Каноник Осваль фон Лангенройт вышел вперед.
– Мы несовершенны, – начал он, эффектно заломив руки после такой же эффектной паузы. – Мы слабы! Подвержены искушениям. Все, независимо от возраста, ума и пола. Однако же заметьте, сестры, что женщины больше, во стократ больше подвержены искушениям. Ибо если Творец мужчину сделал несовершенным, то женщину сделал самым несовершенным существом среди животных. Одарив ее способностью давать жизнь, сделал ее добычей похоти и сластолюбия. Отдал ее на страдания. Ибо, как говорит Альберт Великий, сластолюбие и похоть суть болезни подобны, кем овладеют, тот страдает…
– Еще как, – буркнула Вероника.
– …тот бессилен. Необходима большая сила, чтобы противостоять похоти. А что же женщина? Женщина слаба. Духа в ней нет, а тело ее против похоти бессильно, отдано на произвол судьбы. Даже в супружестве невозможно бежать от вожделения. Как же противостоять, если мужу должно быть послушной и покорной. Согласно букве Святого Писания. Гласит книга Бытия: и к мужу твоему влечение твое, а он будет господствовать над тобою. Жёны, будьте покорны мужьям своим, учит святой Павел в посланиии Ефесянам.

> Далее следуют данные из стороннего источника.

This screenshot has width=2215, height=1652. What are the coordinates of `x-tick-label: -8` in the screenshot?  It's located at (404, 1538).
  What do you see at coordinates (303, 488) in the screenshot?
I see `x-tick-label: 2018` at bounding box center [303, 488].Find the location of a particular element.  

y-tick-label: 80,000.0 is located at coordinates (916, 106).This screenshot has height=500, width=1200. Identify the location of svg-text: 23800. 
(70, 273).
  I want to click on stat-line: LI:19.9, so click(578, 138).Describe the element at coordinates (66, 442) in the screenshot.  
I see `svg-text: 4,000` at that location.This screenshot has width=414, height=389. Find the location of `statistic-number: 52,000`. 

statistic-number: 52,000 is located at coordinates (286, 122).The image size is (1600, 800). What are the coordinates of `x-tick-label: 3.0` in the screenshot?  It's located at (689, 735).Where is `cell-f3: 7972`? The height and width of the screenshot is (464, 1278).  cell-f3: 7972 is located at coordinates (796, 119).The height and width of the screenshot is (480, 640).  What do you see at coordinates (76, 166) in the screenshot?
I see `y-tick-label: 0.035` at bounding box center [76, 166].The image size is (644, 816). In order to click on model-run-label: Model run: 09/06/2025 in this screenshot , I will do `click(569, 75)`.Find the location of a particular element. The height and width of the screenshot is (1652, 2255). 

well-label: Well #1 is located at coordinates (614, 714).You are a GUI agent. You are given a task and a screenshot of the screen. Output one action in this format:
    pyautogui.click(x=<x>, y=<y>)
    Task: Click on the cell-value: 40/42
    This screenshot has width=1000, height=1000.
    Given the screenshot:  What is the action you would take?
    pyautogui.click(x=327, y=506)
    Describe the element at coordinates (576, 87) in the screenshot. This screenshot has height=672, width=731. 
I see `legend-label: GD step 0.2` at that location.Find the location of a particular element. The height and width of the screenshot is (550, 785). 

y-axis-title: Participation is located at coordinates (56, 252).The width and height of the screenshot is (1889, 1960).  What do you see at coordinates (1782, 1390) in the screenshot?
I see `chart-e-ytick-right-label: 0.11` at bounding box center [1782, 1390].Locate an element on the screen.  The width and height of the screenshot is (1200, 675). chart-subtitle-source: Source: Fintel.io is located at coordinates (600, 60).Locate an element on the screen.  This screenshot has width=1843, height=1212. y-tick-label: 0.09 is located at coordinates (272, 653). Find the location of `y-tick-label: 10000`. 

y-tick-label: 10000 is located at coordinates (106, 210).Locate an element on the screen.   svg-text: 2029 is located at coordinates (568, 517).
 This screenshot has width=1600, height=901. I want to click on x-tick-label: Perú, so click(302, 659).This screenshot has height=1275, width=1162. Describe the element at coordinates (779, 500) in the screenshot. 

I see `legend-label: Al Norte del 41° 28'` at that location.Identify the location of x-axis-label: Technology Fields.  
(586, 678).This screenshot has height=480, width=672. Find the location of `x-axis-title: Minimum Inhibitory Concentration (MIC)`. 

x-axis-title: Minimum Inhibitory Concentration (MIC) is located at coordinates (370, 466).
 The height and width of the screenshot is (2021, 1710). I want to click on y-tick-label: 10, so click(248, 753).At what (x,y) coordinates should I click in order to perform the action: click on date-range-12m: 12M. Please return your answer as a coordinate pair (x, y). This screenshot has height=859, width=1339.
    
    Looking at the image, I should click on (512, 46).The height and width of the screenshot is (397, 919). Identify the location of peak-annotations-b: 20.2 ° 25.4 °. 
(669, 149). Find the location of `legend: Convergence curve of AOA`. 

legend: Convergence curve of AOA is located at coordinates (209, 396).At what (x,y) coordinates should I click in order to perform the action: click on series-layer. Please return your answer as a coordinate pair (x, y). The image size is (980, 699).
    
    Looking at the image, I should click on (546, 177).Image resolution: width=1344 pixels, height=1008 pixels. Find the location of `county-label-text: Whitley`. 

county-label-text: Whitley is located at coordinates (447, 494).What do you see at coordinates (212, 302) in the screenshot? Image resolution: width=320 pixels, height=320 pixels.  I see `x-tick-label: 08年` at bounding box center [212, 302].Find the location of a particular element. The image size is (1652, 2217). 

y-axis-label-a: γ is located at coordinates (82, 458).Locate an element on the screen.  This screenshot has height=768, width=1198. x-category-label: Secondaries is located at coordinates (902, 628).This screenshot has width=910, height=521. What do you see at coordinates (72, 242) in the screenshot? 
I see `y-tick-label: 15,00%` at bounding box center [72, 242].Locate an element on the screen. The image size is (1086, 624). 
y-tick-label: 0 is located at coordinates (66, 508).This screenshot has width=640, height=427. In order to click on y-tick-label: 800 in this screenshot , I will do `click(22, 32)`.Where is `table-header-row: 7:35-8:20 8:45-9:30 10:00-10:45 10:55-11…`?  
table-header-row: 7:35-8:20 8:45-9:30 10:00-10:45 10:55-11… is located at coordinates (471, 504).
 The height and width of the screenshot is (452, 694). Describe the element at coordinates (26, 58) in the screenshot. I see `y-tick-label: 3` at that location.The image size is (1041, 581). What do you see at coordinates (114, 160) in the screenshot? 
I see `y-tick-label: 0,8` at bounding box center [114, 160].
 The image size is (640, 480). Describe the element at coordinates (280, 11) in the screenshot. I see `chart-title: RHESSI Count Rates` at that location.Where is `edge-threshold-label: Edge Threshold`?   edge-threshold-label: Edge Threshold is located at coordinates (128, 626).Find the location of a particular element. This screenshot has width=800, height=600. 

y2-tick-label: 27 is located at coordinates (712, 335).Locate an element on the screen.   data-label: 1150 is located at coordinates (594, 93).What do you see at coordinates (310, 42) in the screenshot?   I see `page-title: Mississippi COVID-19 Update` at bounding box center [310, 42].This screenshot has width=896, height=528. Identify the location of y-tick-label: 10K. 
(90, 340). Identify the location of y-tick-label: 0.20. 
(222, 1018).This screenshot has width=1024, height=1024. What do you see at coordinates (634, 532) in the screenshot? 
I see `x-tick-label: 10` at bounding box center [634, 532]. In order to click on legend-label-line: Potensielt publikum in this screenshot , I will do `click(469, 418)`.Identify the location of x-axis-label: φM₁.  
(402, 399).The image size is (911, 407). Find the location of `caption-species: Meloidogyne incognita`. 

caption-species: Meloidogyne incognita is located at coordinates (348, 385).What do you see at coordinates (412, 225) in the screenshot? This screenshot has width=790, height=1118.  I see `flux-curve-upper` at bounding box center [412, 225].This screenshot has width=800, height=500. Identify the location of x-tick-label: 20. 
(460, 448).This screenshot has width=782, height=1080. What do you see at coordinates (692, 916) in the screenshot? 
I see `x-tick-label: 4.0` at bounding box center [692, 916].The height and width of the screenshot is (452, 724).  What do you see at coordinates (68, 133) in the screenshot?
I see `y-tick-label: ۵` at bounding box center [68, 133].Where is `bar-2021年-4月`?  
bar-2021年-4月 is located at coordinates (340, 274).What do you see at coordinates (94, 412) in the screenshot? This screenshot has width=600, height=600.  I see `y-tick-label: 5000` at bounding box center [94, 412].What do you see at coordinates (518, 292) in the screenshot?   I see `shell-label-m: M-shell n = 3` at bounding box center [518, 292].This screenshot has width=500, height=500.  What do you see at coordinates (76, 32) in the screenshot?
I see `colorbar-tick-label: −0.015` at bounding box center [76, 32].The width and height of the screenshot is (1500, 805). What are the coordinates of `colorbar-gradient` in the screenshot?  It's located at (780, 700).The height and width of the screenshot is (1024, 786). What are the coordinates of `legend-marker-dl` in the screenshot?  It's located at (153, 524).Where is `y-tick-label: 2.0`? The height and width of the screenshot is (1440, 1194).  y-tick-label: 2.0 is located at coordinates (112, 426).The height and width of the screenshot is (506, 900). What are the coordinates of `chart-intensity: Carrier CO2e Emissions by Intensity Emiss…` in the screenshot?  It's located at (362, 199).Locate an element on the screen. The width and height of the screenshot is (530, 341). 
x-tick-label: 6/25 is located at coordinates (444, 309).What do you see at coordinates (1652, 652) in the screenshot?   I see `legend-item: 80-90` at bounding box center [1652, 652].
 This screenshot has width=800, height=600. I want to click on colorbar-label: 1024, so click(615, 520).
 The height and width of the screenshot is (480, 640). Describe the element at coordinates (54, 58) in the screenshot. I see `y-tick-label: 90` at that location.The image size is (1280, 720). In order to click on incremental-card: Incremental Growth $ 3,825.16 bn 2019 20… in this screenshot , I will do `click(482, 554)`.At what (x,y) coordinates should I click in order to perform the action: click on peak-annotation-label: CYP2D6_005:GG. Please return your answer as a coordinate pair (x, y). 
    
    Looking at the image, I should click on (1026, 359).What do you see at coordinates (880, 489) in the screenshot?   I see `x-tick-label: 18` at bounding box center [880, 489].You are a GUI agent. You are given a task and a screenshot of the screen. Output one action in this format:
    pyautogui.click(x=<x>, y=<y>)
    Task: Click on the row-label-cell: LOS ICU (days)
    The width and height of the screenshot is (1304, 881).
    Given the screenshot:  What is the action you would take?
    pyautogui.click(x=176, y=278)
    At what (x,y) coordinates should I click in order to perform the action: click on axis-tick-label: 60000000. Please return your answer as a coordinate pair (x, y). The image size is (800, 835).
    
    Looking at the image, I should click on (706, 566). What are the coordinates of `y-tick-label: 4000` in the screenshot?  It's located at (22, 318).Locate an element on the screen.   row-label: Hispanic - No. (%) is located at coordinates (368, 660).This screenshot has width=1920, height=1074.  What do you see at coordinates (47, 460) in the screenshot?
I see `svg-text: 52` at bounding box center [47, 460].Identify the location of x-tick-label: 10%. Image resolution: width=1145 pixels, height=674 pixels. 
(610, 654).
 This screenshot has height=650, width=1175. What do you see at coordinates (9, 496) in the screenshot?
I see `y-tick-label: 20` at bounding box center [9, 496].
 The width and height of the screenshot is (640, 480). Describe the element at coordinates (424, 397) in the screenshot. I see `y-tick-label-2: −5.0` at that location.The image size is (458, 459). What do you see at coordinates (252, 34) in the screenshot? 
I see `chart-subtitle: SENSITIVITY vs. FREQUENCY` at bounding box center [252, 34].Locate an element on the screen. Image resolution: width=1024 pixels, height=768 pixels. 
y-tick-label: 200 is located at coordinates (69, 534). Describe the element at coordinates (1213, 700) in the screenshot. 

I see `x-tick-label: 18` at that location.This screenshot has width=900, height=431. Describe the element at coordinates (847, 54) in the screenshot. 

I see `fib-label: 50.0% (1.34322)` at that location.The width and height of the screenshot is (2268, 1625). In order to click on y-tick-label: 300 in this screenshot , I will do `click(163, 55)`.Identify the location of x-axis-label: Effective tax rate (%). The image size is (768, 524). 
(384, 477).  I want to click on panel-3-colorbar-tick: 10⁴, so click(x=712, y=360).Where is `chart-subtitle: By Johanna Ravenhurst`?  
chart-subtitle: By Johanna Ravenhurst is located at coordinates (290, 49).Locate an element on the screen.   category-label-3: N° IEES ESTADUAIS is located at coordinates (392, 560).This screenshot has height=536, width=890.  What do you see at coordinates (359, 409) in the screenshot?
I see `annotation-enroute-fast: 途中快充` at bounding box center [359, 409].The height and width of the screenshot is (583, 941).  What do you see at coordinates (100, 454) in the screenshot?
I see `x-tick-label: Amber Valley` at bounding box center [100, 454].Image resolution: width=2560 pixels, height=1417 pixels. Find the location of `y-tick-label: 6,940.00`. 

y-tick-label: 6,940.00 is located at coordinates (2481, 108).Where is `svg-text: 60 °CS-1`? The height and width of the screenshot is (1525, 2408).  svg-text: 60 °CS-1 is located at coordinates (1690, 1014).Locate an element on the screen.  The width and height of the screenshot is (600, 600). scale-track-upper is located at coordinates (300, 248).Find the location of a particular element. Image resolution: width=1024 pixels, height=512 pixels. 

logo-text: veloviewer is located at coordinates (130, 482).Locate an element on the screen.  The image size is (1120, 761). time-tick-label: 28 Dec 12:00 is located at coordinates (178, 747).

– Как же тогда, спросите вы, быть? – продолжал каноник. – Что делать? Уступить и согрешить телесно? Или воспрепятствовать мужу и согрешить непослушанием? Так вот знайте, дорогие сестры, что эта дилемма имеет решение, благодаря учению великих учителей нашей Церкви и ученых теологов. Фома Аквинский говорит: если, идя на поводу своей похоти, возжелает муж вашего тела и потребует плотских сношений, надо отвести его от этого, поступая усердно, и, тем не менее, мудро. Если же это не удастся, а обычно не удается, надо уступить, чтобы меньший грех совершая, уберечь мужа от большего греха. Ибо, будучи неудовлетворенным, он готов за своей похотью в бордель бежать или, не дай Боже, с чужой женой согрешить прелюбодеянием. Или же мальчика какогото схватить и… Смилуйтесь святые угодники! Так что видите, сестры, что лучше собой пожертвовать, чем мужа подвергать таким тяжким грехам. Хорошо поступает тот, кто своего ближнего от греха оберегает. Это благой поступок.
– Хорошо, – буркнула Вероника. – Буду знать.
– Да тише ты, – шикнула Ютта.
– Тем не менее, следует учитывать, чтобы в этом не было никакого сластолюбия. Теолог Гвилельм Осерский говорит: Плотские сношения сопровождаются большим наслаждением, не совершает греха тот, кто не получает удовольствия. Но, к сожалению, редко случается, что не получает…
– Чертовски редко, – шепнула Вероника.
– Поэтому единственное, что можно посоветовать – молиться. Молиться горячо и непрерывно. Но про себя, тихо, чтобы во время сношения мужа не задеть, потому что оскорбление мужа во время сношения – это не только грех, но и хамство.
– Аминь, – прошептал кто-то из монашек.
– Как видите, сестры, – серьезно сказала аббатиса, – дело непростое. Больше о нем нам расскажет второй наш почетный гость, ученый Миколай Кузанский, теолог, бакалавр гейдельбергского университета, decretorum doctor университета в Падуи, трирский каноник, секретарь тамошнего архиепископа. Муж летами молод, но уже прославлен набожностью и мудростью.